Seit Oktober 2007 fuhr ich jeweils zu Paula, um mit ihr den Tod meiner Mutter Ursula zu betrauern. Zuerst wöchentlich. Dann einmal im Monat. Im ersten Jahr lagen wir uns in den Armen um jene Zeit, in der meine Mutter und ihre Tochter den letzten Atemzug getan hatte. Wir tranken in der Toggenburger Küche Kaffee gesalzen mit unseren Tränen, schauten Röteli zu und genossen die letzten warmen Sonnenstrahlen. Wir erzählten uns ihre letzten Momente und es schien mir, als wäre ich mit einem Mal nicht mehr einsam, weil Paula das selbe wie ich gesehen und erlebt hatte.
Es tat gut, Omi Paula zu umarmen.
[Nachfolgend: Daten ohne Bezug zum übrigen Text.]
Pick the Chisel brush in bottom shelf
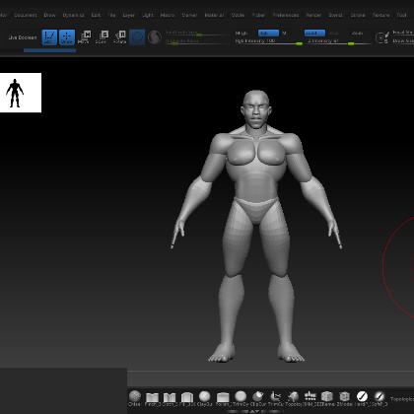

Ich fühlte mich geborgen, denn schliesslich war sie die Mutter meiner Mutter. Ein unsichtbares Band verbindet uns. Jede Geschichte meines Lebens wusste sie mir zu erzählen.
Doch dann schwand ihre Erinnerung an mich. Sie verwechselte mich immer öfters mit Ursle. Am Anfang wusste sie meinen richtigen Namen noch. Mit der Zeit verschwand er und ich gewöhnte mich, wie meine Mutter genannt zu werden.
Seit etwa 2010 suchte ich Omi Paula am 17. Oktober nicht mehr auf. Ich zog mich zurück. Warum sollte ich sie mit etwas behelligen, das nur noch meins ist und nicht mehr ihres? Warum sollte ich ihr immer wieder von neuem weh tun, indem ich eine Erinnerung erweckte, die doch im Begriff war zu verschwinden?
Seit Paula im Pflegeheim ist, arbeite ich an diesem Tag. Doch ich bin nicht glücklich damit. Es erscheint mir einfach nicht ehrlich.
Meine Mutter hat gerne gefeiert. Ich möchte es ihr so gerne gleich tun. Es ist Oktober. Es gibt keinen Grund mehr, Trübsal zu blasen.